Material for this exercise:

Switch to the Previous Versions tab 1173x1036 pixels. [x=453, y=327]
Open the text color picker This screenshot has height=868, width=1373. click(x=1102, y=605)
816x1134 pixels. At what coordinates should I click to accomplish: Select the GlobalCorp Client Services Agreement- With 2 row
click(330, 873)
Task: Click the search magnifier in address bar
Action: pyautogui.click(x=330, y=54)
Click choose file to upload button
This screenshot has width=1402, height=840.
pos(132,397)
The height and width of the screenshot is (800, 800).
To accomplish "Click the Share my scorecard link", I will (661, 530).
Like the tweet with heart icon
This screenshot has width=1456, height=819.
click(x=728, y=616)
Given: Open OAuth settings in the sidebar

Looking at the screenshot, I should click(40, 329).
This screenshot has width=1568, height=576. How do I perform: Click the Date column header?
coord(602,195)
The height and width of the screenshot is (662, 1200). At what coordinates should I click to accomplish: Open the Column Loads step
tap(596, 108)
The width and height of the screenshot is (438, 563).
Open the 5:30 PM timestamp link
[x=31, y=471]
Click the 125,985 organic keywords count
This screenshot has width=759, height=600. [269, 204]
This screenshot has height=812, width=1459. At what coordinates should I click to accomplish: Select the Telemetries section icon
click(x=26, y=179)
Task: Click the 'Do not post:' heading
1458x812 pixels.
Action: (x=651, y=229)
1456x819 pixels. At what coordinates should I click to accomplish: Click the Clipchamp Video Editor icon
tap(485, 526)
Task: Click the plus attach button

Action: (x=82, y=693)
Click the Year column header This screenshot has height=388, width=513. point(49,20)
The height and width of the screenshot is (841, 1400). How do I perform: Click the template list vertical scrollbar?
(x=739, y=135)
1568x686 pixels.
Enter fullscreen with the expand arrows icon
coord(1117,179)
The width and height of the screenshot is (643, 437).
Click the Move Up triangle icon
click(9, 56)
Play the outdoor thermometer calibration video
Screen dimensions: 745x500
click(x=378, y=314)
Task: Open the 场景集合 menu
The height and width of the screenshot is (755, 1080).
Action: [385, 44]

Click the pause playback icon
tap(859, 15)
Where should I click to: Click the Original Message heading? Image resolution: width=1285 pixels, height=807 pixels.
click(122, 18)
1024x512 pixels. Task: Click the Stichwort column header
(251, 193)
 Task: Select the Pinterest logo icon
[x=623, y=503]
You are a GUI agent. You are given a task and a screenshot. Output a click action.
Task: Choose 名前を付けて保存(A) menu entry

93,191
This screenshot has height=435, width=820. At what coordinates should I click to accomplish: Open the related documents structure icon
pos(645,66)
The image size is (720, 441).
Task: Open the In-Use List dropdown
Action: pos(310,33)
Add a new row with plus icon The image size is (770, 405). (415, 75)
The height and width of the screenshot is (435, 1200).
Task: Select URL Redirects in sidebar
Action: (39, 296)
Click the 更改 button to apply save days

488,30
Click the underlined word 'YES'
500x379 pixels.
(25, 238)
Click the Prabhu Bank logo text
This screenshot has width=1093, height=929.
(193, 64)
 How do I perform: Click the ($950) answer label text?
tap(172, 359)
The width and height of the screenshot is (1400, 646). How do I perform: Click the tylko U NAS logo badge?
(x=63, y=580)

Task details: Show each line of the rows above that contains the word "Select", copied in full.

Response:
816x1134 pixels. At what coordinates should I click to accomplish: Select the GlobalCorp Client Services Agreement- With 2 row
This screenshot has height=812, width=1459. At what coordinates should I click to accomplish: Select the Telemetries section icon
 Task: Select the Pinterest logo icon
Task: Select URL Redirects in sidebar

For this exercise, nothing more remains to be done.